In a study by the Cologne group [8], 32 % of the patients were estimated as complete responders after chemoradiotherapy, and 35 % as partial responders. This seems to be overestimated and might explain the missing predictive value for histopathological response and prognosis within this particular study.

In the last two decades, the simple clinical response evaluation was almost abandoned and all efforts were put into molecular and metabolic response evaluation or prediction [7, 2325]. Despite all efforts, no molecular marker gained relevance in the preoperative setting to tailor treatment. Only for FDG-PET in AEG I and II was a metabolic response based treatment algorithm shown to be feasible and meaningful in prospective studies [2426]. However, the value of FDG-PET has not yet been reproduced in multicenter trials. Only few studies on clinical response evaluation exist so far. They were mostly retrospective, included small patient numbers and produced conflicting results. Most studies were designed to predict a complete histopathological response and failed [8]. They concluded that clinical response evaluation after preoperative chemoradiotherapy in esophageal cancer had no place in clinical practice, and no patient with complete response should be harmed by denying a surgical resection due to an accuracy of only 47 % for a subsequent histopathological complete response [8]. As mentioned, our intention was different, and for our purpose, clinical response seems to be feasible. Additionally, our evaluation was after chemotherapy only, which might minimize treatment-related changes like fibrosis or inflammation, and might render response evaluation more accurate. The interim clinical response evaluation may not be possible as early as by FDG-PET after 2 weeks [2325], but seems to be realistic after 4–6 weeks.
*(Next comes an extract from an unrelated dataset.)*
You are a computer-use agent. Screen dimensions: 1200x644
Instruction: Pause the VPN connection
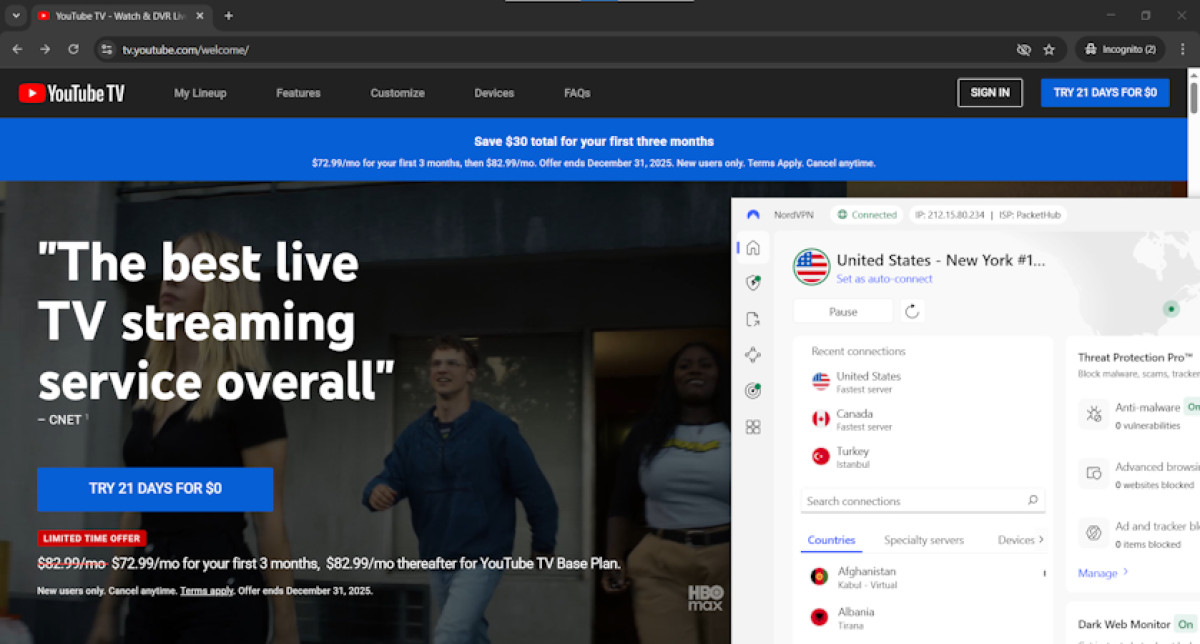843,311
To exclude a relevant bias caused by technical development over time, we analyzed the prognostic impact of response during the different time periods. We found clinical response to be a stable predictor of prognosis.
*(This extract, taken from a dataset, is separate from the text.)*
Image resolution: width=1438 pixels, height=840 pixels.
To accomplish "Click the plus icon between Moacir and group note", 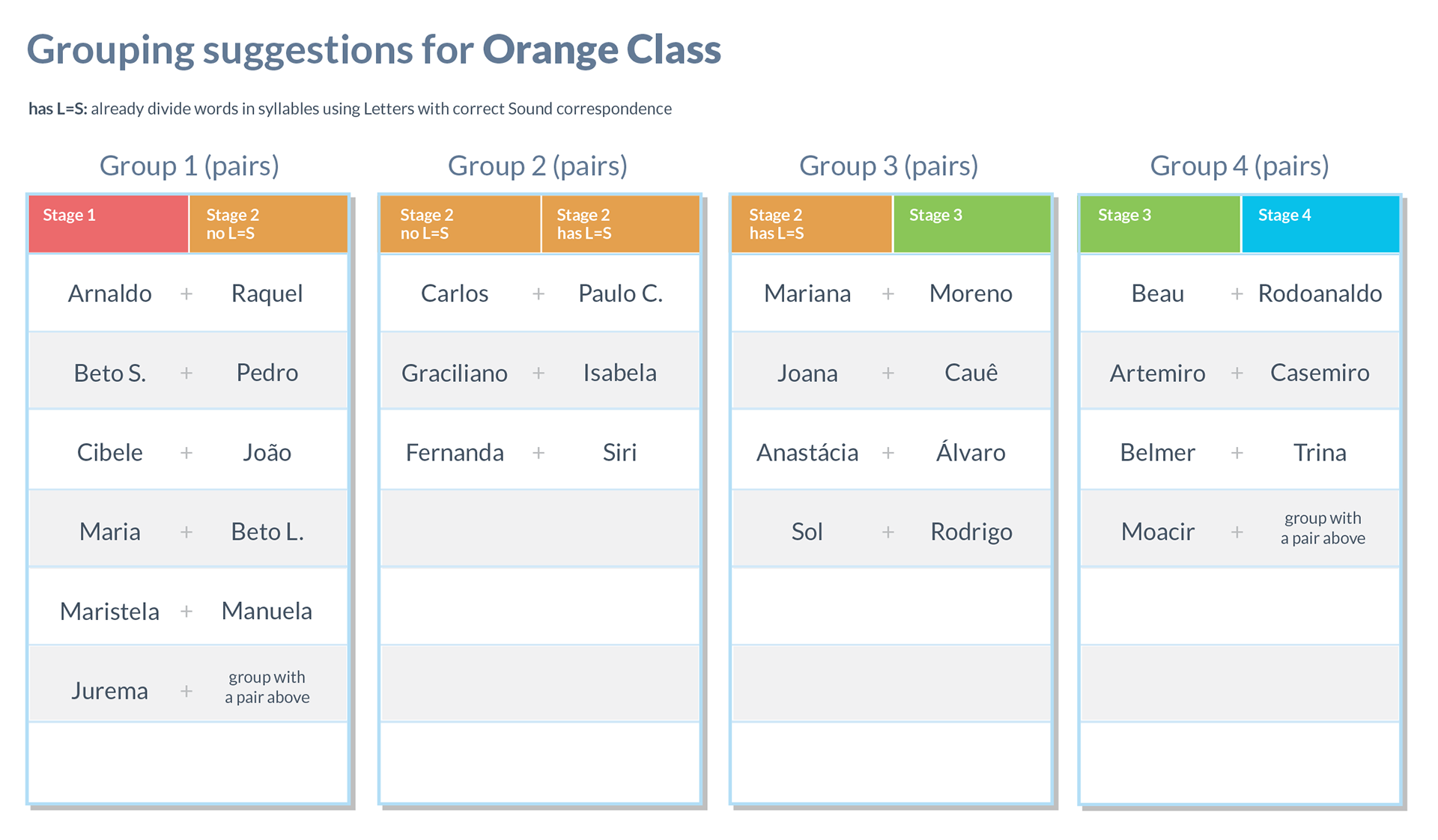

Our criteria for response may also be discussed, as they are mainly based on the former World Health Organization (WHO) classification, not on the Response Evaluation Criteria In Solid Tumors (RECIST) criteria. We aimed to keep the evaluation as simple as possible and continue with established criteria [7, 23, 27]. Overall, our criteria are in line with the published standard criteria [28]. The largest wall diameter in CT scan as a predictor for response after preoperative therapy has been proven to have prognostic relevance in other studies [29]. In contrast, more technically demanding volume-based evaluations by CT scan have rarely been studied and show conflicting results after 2 weeks of therapy [30, 31]. Admittedly, in endoscopy, despite our attempt of quantification, no exact measurement is possible and the results could be biased based on the experience of the endoscopist. However, endoscopic response has also shown to be of prognostic relevance in the literature [7, 23, 32].
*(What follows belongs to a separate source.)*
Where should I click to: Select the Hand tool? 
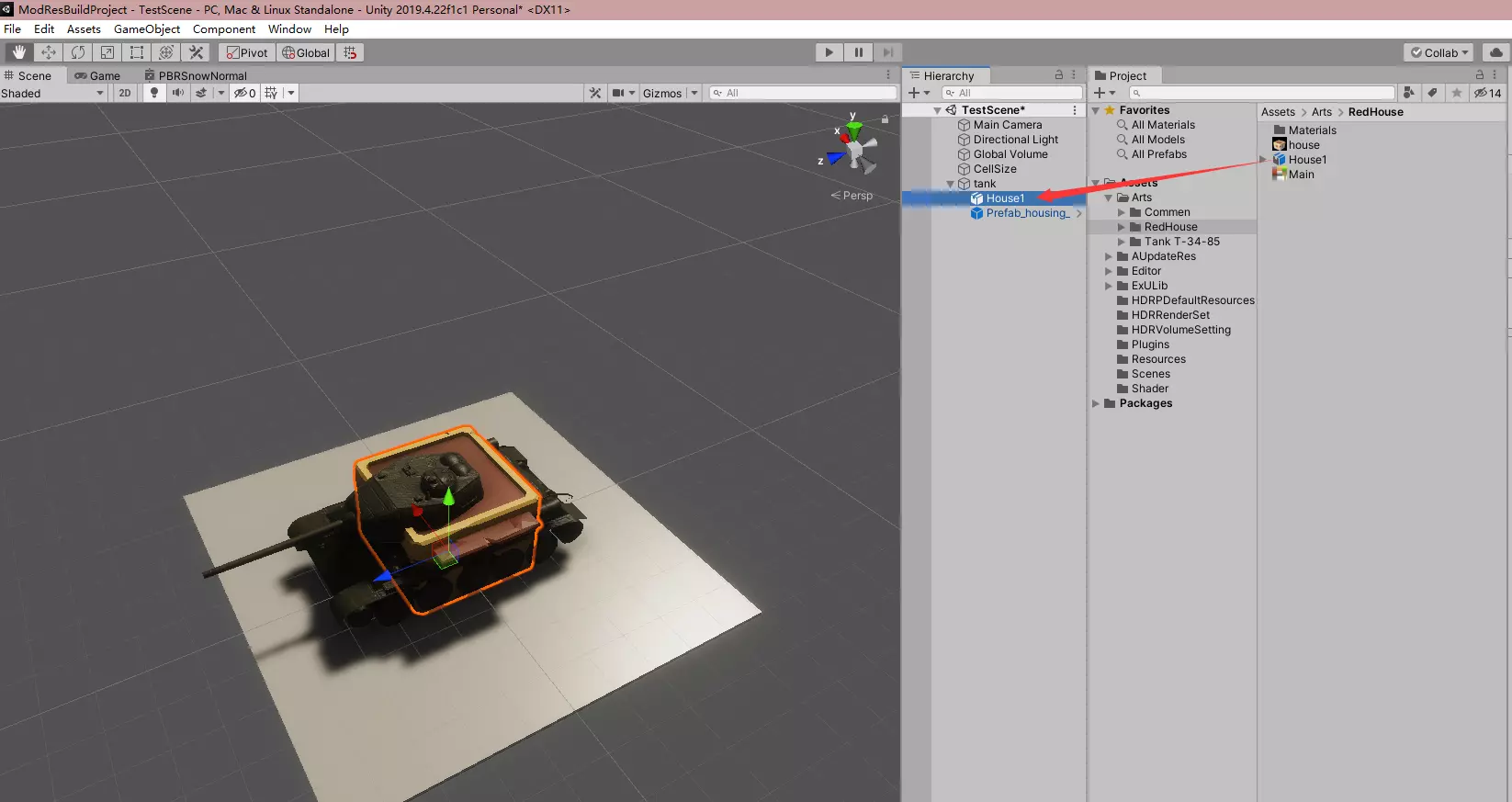(x=19, y=52)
Although clinical response evaluation has taken a back seat for more than two decades, our data based on a combination of endoscopy and CT scan are very promising. Clinical response has been shown to be significantly associated with histopathological response and with survival. Especially nonresponding patients can be identified with high accuracy. Additionally, an interim clinical response evaluation seems to be feasible, which might allow for a tailored preoperative treatment algorithm in the future for patients with esophagogastric adenocarcinomas.